[Article]:
Hand to hand is not the same. I’ve done both (a bit), and they’re different games. The games I fight are touch=death, so you mentally rely on NO armor. It’s all range. But on the other hand, armor’s been a hobby of mine for ages, so I know a bit about it - theory, construction, and application.

Well, just because you’ve tagged someone doesn’t mean they get the chance to tag you on the way down. Double-kill is still a kill, so you make sure you’re guarding until they /are/ down and out. Fighting a ranged fight w/ weapons is not the same as a gun fight, it’s not the same as a wrestling match, it’s not the same as hand to hand. And methodes appropriate to the first three will get you killed in a ranged fight.

Now on to Strange’s post:
I’ll skip past the step-by-step, which is good for choreography, particularly with a desired outcome :slight_smile:

A charge can be prevented by using terrain. A tree in the way makes it hard for a bear to charge you (no, not a sapling, imagine something nice and big). So will a rock. There’s also the option of moving to the side, rather than trying to back away. A dodge to the side while swinging at the legs is a better bet that trying to aim one good shot and hoping it’ll stop the charge and the bear.

I’ve addressed the small-caliber anecdotes above, so I’ll leave those alone.

How about a direct blow? How /good/ are you with one? have you trained with one? Training is different from handling one, so don’t be modest: if you’re an expert and this is an expert POV, let us know. If you’ve picked one up here and there, that’s not the same.

Again, a ranged fight is not just weaving and dodging. It’s about moving and maintaining range, which is a different game from dodging swings and ducking swipes so you can land punches and kicks to the body.

See above. Different fight, and balistic armor is not the same as plate. A bear can charge at 40mph, but a person is capable of moving, too, and that doesn’t just mean straight backwards.

As I said, I’m not saying it’s easy, I’m not saying that anyone could do it, I’m not even saying that the human has even odds. I’m just not convinced that it’s as cut-n-dry as you’ve all painted it.

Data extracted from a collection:

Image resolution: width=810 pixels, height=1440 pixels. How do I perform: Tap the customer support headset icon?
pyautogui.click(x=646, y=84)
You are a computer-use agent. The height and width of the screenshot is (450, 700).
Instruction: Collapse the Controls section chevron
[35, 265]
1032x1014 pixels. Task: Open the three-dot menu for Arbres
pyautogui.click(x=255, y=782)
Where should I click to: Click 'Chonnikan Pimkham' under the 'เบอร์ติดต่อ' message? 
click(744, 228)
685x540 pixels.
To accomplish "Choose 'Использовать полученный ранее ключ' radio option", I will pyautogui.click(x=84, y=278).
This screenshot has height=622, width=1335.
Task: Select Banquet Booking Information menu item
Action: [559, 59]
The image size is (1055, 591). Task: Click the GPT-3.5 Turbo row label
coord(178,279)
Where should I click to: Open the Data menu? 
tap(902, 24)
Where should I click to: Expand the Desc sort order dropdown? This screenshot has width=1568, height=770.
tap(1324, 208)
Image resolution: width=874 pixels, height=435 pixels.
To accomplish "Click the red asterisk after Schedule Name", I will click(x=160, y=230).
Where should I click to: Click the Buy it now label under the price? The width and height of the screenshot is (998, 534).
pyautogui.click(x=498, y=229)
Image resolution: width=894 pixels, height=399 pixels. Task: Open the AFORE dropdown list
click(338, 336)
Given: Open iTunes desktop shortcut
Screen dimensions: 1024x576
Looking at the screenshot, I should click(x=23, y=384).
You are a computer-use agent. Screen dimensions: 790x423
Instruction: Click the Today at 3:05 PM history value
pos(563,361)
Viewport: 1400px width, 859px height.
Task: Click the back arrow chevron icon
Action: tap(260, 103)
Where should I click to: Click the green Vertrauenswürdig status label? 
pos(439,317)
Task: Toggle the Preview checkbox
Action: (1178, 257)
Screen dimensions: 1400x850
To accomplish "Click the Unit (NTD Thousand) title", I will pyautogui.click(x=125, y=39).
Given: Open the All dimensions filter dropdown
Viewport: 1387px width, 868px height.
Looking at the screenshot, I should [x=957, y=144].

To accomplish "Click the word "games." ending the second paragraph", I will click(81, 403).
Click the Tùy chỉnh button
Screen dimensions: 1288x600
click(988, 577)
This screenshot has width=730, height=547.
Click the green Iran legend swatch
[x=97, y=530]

[Problems to work on]:
(a) In the forum post about fighting a bear, what two pieces of terrain are named as ways to block a charge?
(b) Write the next part of the forum post about fighting a bear, picking up after its final sentence.

[Outputs]:
(a) A big tree and a rock.

(b)
Well, if you’re going to bring a bunny rabbit into this, then the fight’s clearly over before it 's begun! Bears are one thing, but c’mon, against a bunny rabbit - the knight’s clearly toast. What did you mean by bringing it up, anyway! I do have to sleep tonight, y’know?

OK, you’re mostly right, and I don’t want to go word for word, but I have a couple of points:

I’ll even leave the fridge alone! :wink:

Guns kill by massive tissue trauma due to shock; a ‘small little piece’ of metal does a huge amount of damage due to the speed at which it’s travelling. That’s why little tiny bullets drop people dead at long range - the internal shock is massive. You’re way off base if you think bladed weapons, even great huge ones like halbreds, do more damage than guns. If that was true, we’d still be using them as infantry weapons.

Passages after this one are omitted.